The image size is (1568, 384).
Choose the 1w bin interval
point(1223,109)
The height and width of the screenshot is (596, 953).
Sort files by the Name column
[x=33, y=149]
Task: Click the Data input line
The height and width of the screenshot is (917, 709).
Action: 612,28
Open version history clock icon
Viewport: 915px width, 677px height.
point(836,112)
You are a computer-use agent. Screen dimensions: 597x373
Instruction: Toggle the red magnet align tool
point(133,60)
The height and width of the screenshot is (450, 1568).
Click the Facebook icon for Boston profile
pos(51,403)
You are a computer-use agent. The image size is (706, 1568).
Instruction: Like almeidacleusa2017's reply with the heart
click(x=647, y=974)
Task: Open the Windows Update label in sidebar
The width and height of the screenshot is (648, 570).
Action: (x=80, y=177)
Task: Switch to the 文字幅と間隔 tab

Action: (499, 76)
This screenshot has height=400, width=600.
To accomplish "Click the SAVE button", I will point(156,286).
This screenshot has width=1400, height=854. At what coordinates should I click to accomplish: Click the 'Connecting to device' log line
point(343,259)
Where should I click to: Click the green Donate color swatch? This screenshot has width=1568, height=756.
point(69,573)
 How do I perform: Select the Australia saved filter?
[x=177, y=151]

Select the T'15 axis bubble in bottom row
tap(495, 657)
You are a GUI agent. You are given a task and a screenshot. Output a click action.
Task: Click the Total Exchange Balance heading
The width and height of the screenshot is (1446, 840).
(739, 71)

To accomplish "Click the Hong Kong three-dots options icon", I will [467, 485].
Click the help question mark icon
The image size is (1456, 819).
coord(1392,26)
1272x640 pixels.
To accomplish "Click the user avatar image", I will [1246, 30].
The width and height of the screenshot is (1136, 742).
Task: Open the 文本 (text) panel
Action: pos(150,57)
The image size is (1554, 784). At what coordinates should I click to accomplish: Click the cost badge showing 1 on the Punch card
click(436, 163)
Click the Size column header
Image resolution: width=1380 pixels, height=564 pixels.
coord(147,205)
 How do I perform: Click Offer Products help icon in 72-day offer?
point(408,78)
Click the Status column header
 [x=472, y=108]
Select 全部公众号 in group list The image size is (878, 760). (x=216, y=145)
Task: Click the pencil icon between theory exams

----

**REQUIREMENTS**
Swap "column header" for "column label" everywhere in the listing above, and leave every other part of it untouched.

**OUTPUT BELOW**
The image size is (1568, 384).
Choose the 1w bin interval
point(1223,109)
The height and width of the screenshot is (596, 953).
Sort files by the Name column
[x=33, y=149]
Task: Click the Data input line
The height and width of the screenshot is (917, 709).
Action: 612,28
Open version history clock icon
Viewport: 915px width, 677px height.
point(836,112)
You are a computer-use agent. Screen dimensions: 597x373
Instruction: Toggle the red magnet align tool
point(133,60)
The height and width of the screenshot is (450, 1568).
Click the Facebook icon for Boston profile
pos(51,403)
You are a computer-use agent. The image size is (706, 1568).
Instruction: Like almeidacleusa2017's reply with the heart
click(x=647, y=974)
Task: Open the Windows Update label in sidebar
The width and height of the screenshot is (648, 570).
Action: (x=80, y=177)
Task: Switch to the 文字幅と間隔 tab

Action: (499, 76)
This screenshot has height=400, width=600.
To accomplish "Click the SAVE button", I will point(156,286).
This screenshot has width=1400, height=854. At what coordinates should I click to accomplish: Click the 'Connecting to device' log line
point(343,259)
Where should I click to: Click the green Donate color swatch? This screenshot has width=1568, height=756.
point(69,573)
 How do I perform: Select the Australia saved filter?
[x=177, y=151]

Select the T'15 axis bubble in bottom row
tap(495, 657)
You are a GUI agent. You are given a task and a screenshot. Output a click action.
Task: Click the Total Exchange Balance heading
The width and height of the screenshot is (1446, 840).
(739, 71)

To accomplish "Click the Hong Kong three-dots options icon", I will [467, 485].
Click the help question mark icon
The image size is (1456, 819).
coord(1392,26)
1272x640 pixels.
To accomplish "Click the user avatar image", I will [1246, 30].
The width and height of the screenshot is (1136, 742).
Task: Open the 文本 (text) panel
Action: pos(150,57)
The image size is (1554, 784). At what coordinates should I click to accomplish: Click the cost badge showing 1 on the Punch card
click(436, 163)
Click the Size column label
Image resolution: width=1380 pixels, height=564 pixels.
coord(147,205)
 How do I perform: Click Offer Products help icon in 72-day offer?
point(408,78)
Click the Status column label
 [x=472, y=108]
Select 全部公众号 in group list The image size is (878, 760). (x=216, y=145)
Task: Click the pencil icon between theory exams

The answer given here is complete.